[To do] Each line of the records is to be copied verbatim.

[Data provided]
↓
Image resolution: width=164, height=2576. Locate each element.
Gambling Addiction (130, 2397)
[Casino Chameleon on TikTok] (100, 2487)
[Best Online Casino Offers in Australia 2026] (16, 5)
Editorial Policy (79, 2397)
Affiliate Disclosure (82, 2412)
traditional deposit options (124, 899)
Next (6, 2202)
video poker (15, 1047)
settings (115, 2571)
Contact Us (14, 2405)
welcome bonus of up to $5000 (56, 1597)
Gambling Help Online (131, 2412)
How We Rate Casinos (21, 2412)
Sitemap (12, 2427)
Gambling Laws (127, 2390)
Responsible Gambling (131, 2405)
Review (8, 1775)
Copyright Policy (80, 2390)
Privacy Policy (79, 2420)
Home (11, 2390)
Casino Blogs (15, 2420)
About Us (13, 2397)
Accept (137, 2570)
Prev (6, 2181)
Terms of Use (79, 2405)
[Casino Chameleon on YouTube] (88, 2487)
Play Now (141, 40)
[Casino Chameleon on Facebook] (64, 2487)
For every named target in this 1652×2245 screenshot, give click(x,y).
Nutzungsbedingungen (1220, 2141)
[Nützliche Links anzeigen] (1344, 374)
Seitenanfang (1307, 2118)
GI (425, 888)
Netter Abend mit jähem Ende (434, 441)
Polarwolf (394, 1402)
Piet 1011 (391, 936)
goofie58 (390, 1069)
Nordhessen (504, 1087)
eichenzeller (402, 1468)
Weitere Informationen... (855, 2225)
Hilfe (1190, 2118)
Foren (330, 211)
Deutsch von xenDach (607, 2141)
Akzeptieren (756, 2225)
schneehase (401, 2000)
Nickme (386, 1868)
↑
[Solution to this task]
Image resolution: width=164, height=2576. Locate each element.
Gambling Addiction (130, 2397)
[Casino Chameleon on TikTok] (100, 2487)
[Best Online Casino Offers in Australia 2026] (16, 5)
Editorial Policy (79, 2397)
Affiliate Disclosure (82, 2412)
traditional deposit options (124, 899)
Next (6, 2202)
video poker (15, 1047)
settings (115, 2571)
Contact Us (14, 2405)
welcome bonus of up to $5000 (56, 1597)
Gambling Help Online (131, 2412)
How We Rate Casinos (21, 2412)
Sitemap (12, 2427)
Gambling Laws (127, 2390)
Responsible Gambling (131, 2405)
Review (8, 1775)
Copyright Policy (80, 2390)
Privacy Policy (79, 2420)
Home (11, 2390)
Casino Blogs (15, 2420)
About Us (13, 2397)
Accept (137, 2570)
Prev (6, 2181)
Terms of Use (79, 2405)
[Casino Chameleon on YouTube] (88, 2487)
Play Now (141, 40)
[Casino Chameleon on Facebook] (64, 2487)
For every named target in this 1652×2245 screenshot, give click(x,y).
Nutzungsbedingungen (1220, 2141)
[Nützliche Links anzeigen] (1344, 374)
Seitenanfang (1307, 2118)
GI (425, 888)
Netter Abend mit jähem Ende (434, 441)
Polarwolf (394, 1402)
Piet 1011 (391, 936)
goofie58 (390, 1069)
Nordhessen (504, 1087)
eichenzeller (402, 1468)
Weitere Informationen... (855, 2225)
Hilfe (1190, 2118)
Foren (330, 211)
Deutsch von xenDach (607, 2141)
Akzeptieren (756, 2225)
schneehase (401, 2000)
Nickme (386, 1868)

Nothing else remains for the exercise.